TORONTO (Reuters) - Canadian Pacific Railway Ltd (>> Canadian Pacific Railway Limited) is still open to a merger with one of the two bigger eastern U.S. carriers even after talks with CSX Corp (>> CSX Corporation) failed, though a hostile bid is unlikely, Chief Executive Hunter Harrison said on Thursday.

CP, Canada's No.2 railway with extensive operations in the U.S., said on Monday it ended merger talks with CSX. Harrison says creating a new transcontinental railroad could improve congestion around Chicago, where east- and west-based railways meet and hand off cargo, a process that can take days.

"We had some fascinating conversations about the potential, but it became evident that we saw the world a little differently, which is fine," Harrison, 69, told a conference call on Tuesday after CP reported higher third-quarter earnings and revenue that fell short of analysts' expectations.

Any deal between CP and CSX, the No. 3 U.S. railway, would likely have faced tough regulatory barriers and alarmed customers. Norfolk Southern Corp (>> Norfolk Southern Corp.) is the other of the two bigger U.S. railways based east of Chicago.

Asked if any combination would need to be friendly, Harrison said: "I've learned never say never, but I can't contemplate any kind of hostile activity."

Without mentioning Norfolk Southern by name, Harrison said CP had looked at the two eastern carriers and one had come out slightly ahead. He said CP is not currently focusing on another deal, though if something comes up he would look at it.

Harrison said a deal with one of the western "big boys" was less likely. Berkshire Hathaway Inc's (>> Berkshire Hathaway Inc.) Burlington Northern Santa Fe and Union Pacific Corp (>> Union Pacific Corporation) have the biggest networks in the western United States. He also said Kansas City Southern (>> Kansas City Southern), the smallest of the major railways, is "very expensive."

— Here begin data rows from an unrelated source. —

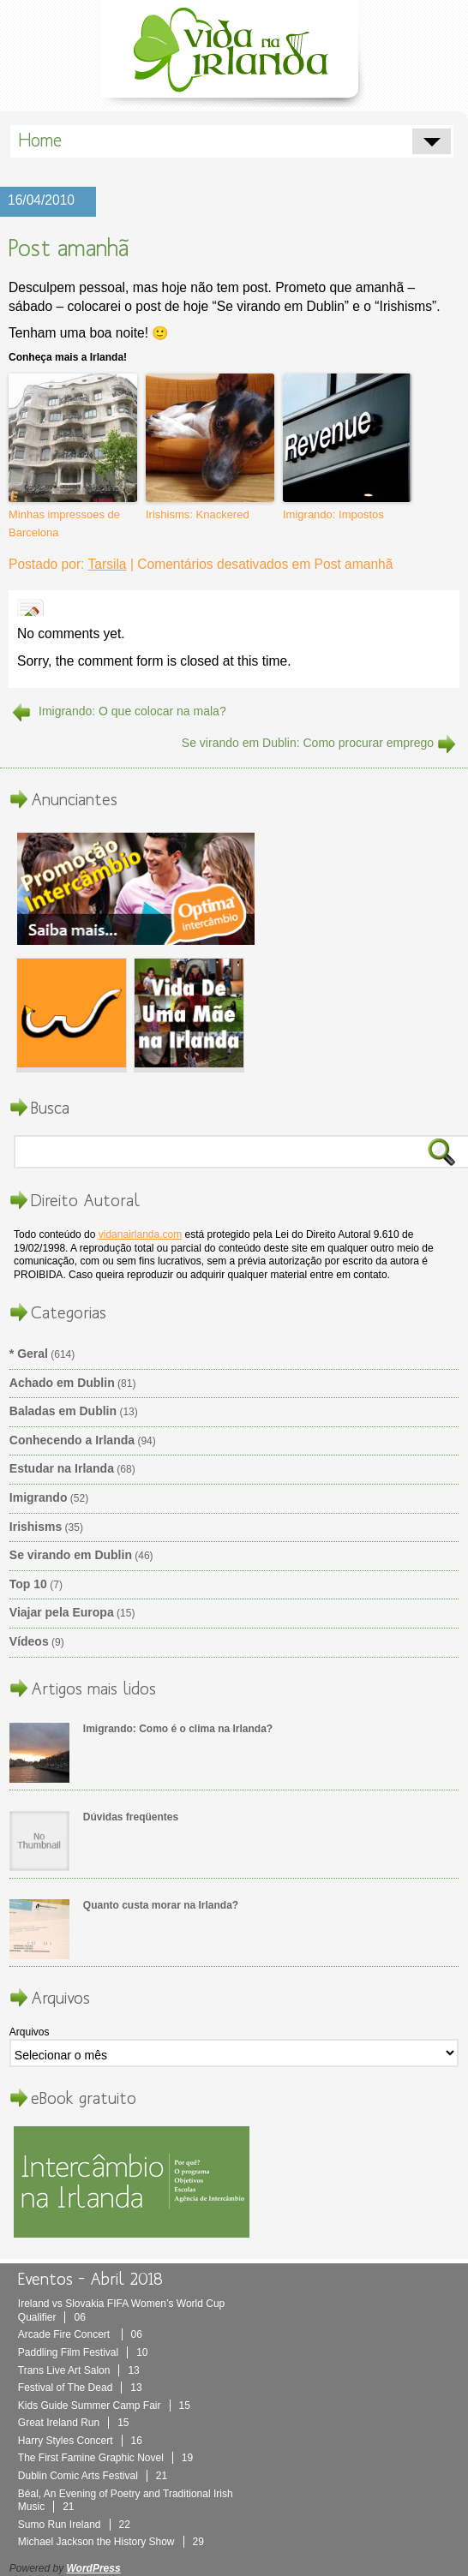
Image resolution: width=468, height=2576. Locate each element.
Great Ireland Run (73, 2423)
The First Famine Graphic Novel (105, 2458)
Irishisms (35, 1526)
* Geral (28, 1353)
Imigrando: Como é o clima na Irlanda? (178, 1729)
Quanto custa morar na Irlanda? (160, 1905)
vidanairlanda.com (140, 1234)
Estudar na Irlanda (61, 1468)
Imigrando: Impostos (333, 514)
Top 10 (28, 1584)
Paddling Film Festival (83, 2352)
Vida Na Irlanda (234, 53)
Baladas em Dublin (63, 1411)
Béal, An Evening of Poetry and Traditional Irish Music (125, 2500)
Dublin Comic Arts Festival (92, 2476)
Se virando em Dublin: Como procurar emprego (308, 743)
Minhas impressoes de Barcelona (64, 523)
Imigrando (38, 1497)
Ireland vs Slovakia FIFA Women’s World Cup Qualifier (121, 2310)
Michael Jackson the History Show (111, 2542)
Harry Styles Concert (80, 2441)
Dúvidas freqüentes (130, 1817)
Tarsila (106, 564)
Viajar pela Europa (61, 1612)
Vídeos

Net income at CP rose to C$400 million ($356 million), or C$2.31 a share, from C$324 million, or C$1.84, a year earlier, the railway said on Tuesday. Revenue rose 9 percent to C$1.67 billion.

Analysts, on average, had expected earnings of C$2.39 on revenue of C$1.7 billion, according to Thomson Reuters I/B/E/S. Stock-based compensation weighed on earnings, CP said. The company's stock was up nearly 40 percent for the year at Monday's close. They traded at $224.58 later on Tuesday, up 1.32 percent from the previous close.

"In general, we believe these results are largely in line with our forecast. We suspect the consensus estimates did not fully reflect the headwind from elevated stock-based compensation," said BMO Capital Markets analyst Fadi Chamoun in a note to clients.

The railway's operating ratio improved 310 basis points to 62.8 percent. The ratio expresses operating expenses as a percentage of revenue, so lower numbers are better.

When Harrison took over CP in 2012 he vowed to bring the ratio down to 65 percent by mid-2016, but it actually hit 65.1 percent in the second quarter of this year.